- Teks Hasil Ekstraksi -
/

La La Lan… Jalan Menuju Tuhan

11 mins read

 

Kami berboncengan motor ketika istri saya –yang duduk menyamping di belakang dengan rok panjangnya memutuskan untuk ikut ke Hotel Borobudur. Itu kali kesekian saya melamar beasiswa untuk mengambil program master setelah berkali-kali aplikasi saya ke beberapa penyandang beasiswa ditolak. Dua kali Stuned, dua kali NFP, satu kali World Bank, dua aplikasi ke Open Society Foundation, dan satu kali Dikti. Begitulah memang nasib lelaki yang sebenarnya tak punya prestasi ini, tapi berkepala batu untuk sekolah ke luar negeri. Ah, bukan keluar negeri, tetapi ke Belanda. Hanya Belanda –yang entah mengapa sudah terpenjara di alam bawah sadar sejak saya SMA. Berkali-kali orang bertanya, “Kenapa bukan ke Amerika?” Tak tahu, sebenarnya, tetapi saya mencoba mencari-cari alasan sebanyak-banyaknya. Yang saya ingat, saya pernah menulis satu puisi semasa SMA, “Kekasih dari Belanda.”

- Rincian Tugas -
Salin seluruh teks tentang perjuangan melamar beasiswa ke Belanda di atas tanpa mengubah satu huruf pun.

- Catatan Mentah -
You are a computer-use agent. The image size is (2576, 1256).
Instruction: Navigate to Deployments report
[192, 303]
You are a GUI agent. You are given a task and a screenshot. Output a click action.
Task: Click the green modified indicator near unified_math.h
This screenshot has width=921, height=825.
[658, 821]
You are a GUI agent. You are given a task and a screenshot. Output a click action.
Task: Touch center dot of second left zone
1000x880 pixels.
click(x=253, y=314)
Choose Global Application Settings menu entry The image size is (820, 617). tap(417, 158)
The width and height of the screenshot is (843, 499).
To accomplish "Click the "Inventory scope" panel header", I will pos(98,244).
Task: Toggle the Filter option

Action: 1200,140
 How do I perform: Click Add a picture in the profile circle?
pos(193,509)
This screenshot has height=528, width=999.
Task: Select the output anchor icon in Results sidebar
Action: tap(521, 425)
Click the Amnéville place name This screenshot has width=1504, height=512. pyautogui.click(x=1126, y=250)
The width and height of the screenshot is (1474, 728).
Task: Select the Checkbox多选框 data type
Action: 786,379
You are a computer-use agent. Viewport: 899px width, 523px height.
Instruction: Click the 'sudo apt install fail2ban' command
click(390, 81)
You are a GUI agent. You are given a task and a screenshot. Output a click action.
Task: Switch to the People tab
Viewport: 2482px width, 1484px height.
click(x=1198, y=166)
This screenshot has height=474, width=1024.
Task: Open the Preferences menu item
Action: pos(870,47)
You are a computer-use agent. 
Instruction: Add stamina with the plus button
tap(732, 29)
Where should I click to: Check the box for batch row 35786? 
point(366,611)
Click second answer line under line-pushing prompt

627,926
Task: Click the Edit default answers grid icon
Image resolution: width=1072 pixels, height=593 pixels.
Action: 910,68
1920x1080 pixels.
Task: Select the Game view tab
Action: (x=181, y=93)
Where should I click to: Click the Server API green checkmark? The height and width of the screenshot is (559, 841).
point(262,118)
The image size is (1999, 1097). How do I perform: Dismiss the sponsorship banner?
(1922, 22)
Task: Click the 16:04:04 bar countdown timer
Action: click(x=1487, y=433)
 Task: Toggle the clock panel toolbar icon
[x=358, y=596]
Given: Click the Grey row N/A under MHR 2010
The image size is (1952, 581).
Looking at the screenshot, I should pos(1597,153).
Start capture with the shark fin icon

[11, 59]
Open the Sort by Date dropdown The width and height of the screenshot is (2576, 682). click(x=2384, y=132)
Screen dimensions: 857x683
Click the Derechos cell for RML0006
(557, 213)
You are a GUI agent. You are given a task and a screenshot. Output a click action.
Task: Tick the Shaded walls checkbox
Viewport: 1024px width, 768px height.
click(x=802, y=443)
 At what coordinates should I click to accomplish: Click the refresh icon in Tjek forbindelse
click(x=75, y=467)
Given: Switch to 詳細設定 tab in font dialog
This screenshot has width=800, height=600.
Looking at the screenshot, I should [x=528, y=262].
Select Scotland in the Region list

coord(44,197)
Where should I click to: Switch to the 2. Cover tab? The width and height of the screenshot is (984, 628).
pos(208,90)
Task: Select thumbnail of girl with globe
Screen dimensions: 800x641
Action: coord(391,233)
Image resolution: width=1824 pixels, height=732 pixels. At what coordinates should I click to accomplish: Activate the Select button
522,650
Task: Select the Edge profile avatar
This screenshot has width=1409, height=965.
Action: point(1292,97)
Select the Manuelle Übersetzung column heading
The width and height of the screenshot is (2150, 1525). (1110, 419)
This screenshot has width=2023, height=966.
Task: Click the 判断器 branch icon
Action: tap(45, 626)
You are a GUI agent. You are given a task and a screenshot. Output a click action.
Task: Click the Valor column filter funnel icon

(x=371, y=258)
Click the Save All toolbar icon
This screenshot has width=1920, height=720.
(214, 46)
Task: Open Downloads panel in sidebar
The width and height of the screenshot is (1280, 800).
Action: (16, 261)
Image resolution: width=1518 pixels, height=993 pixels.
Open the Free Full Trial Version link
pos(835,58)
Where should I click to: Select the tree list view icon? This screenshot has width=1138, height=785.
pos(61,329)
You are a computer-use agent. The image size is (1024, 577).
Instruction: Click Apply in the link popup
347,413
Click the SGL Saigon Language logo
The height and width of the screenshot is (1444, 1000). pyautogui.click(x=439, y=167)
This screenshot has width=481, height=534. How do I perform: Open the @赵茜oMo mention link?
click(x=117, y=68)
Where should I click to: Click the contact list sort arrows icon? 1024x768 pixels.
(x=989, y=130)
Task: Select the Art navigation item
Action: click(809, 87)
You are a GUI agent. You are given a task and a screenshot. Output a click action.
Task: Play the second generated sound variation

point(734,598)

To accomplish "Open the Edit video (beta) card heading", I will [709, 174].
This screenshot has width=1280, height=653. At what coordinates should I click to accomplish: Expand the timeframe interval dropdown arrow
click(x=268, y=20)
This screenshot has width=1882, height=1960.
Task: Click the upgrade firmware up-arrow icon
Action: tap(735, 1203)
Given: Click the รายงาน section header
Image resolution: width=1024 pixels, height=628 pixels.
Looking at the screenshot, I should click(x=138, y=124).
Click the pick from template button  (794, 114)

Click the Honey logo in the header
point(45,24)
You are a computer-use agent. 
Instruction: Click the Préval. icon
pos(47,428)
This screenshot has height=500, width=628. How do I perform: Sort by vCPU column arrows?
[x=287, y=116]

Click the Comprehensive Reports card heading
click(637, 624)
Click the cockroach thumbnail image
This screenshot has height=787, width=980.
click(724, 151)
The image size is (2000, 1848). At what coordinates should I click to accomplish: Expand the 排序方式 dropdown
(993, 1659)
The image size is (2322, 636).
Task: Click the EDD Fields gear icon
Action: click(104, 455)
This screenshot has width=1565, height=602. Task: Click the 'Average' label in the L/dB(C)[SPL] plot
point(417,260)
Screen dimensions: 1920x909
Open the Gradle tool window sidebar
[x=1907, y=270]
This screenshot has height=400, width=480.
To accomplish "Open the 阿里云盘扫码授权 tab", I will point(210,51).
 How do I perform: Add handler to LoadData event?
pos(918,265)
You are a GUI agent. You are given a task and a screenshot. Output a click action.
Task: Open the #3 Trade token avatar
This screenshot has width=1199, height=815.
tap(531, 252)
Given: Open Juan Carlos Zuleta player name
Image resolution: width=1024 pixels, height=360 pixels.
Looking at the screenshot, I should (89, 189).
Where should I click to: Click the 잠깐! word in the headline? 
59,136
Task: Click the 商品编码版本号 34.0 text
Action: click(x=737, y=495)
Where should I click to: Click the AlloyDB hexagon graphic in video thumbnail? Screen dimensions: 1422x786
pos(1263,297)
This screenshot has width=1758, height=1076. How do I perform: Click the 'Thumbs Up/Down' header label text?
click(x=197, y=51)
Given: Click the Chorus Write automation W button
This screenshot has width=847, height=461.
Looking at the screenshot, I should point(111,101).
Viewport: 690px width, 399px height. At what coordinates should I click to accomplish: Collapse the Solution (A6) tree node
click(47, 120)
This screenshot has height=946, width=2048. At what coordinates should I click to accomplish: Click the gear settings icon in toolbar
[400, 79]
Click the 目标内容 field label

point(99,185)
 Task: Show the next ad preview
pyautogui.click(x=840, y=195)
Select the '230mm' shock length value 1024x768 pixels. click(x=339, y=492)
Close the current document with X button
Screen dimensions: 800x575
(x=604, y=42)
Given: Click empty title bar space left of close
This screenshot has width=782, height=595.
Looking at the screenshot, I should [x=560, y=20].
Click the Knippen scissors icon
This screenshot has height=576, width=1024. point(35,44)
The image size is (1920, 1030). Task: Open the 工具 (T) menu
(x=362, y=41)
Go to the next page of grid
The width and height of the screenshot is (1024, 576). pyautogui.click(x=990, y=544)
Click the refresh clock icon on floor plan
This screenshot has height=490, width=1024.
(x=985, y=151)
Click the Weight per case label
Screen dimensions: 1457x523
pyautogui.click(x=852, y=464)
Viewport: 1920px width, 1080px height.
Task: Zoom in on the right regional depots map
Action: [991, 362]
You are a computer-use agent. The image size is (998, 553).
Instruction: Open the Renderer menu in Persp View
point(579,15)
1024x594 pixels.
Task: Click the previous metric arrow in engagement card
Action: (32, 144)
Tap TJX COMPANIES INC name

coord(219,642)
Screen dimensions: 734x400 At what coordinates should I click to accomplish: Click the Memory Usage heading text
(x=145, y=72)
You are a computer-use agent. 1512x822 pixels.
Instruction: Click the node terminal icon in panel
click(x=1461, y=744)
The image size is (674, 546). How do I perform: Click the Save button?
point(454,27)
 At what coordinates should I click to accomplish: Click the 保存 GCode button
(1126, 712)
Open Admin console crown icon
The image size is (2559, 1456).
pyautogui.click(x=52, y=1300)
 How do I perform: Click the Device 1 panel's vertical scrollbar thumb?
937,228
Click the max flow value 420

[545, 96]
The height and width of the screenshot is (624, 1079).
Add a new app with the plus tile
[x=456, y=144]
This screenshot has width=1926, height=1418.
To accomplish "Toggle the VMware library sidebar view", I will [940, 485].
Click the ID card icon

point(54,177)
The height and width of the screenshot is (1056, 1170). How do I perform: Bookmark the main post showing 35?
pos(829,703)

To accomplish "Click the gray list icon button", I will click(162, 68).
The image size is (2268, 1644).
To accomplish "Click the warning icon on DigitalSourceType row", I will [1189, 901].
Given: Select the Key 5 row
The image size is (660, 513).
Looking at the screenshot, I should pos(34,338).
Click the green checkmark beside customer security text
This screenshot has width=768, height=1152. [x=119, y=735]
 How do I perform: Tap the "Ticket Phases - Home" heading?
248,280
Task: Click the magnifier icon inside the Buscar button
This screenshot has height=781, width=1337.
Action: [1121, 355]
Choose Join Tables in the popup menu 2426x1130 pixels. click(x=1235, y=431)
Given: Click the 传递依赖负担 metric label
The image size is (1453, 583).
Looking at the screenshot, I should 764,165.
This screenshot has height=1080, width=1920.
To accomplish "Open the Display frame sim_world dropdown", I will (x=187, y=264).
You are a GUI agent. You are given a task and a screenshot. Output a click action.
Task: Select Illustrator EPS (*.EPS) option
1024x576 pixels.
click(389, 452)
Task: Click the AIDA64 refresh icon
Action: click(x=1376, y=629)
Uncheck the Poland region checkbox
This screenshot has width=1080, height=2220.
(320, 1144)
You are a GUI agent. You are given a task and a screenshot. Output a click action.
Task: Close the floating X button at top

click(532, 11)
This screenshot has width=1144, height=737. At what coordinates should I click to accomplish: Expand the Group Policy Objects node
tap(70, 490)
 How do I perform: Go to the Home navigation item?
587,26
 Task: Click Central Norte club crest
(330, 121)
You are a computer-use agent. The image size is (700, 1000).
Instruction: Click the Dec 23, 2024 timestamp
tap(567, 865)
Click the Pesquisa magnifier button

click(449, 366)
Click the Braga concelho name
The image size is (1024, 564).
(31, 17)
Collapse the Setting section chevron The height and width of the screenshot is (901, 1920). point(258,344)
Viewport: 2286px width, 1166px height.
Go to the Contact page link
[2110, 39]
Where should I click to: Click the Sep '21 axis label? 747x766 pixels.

- Hasil Tugas -
/

La La Lan… Jalan Menuju Tuhan

11 mins read

 

Kami berboncengan motor ketika istri saya –yang duduk menyamping di belakang dengan rok panjangnya memutuskan untuk ikut ke Hotel Borobudur. Itu kali kesekian saya melamar beasiswa untuk mengambil program master setelah berkali-kali aplikasi saya ke beberapa penyandang beasiswa ditolak. Dua kali Stuned, dua kali NFP, satu kali World Bank, dua aplikasi ke Open Society Foundation, dan satu kali Dikti. Begitulah memang nasib lelaki yang sebenarnya tak punya prestasi ini, tapi berkepala batu untuk sekolah ke luar negeri. Ah, bukan keluar negeri, tetapi ke Belanda. Hanya Belanda –yang entah mengapa sudah terpenjara di alam bawah sadar sejak saya SMA. Berkali-kali orang bertanya, “Kenapa bukan ke Amerika?” Tak tahu, sebenarnya, tetapi saya mencoba mencari-cari alasan sebanyak-banyaknya. Yang saya ingat, saya pernah menulis satu puisi semasa SMA, “Kekasih dari Belanda.”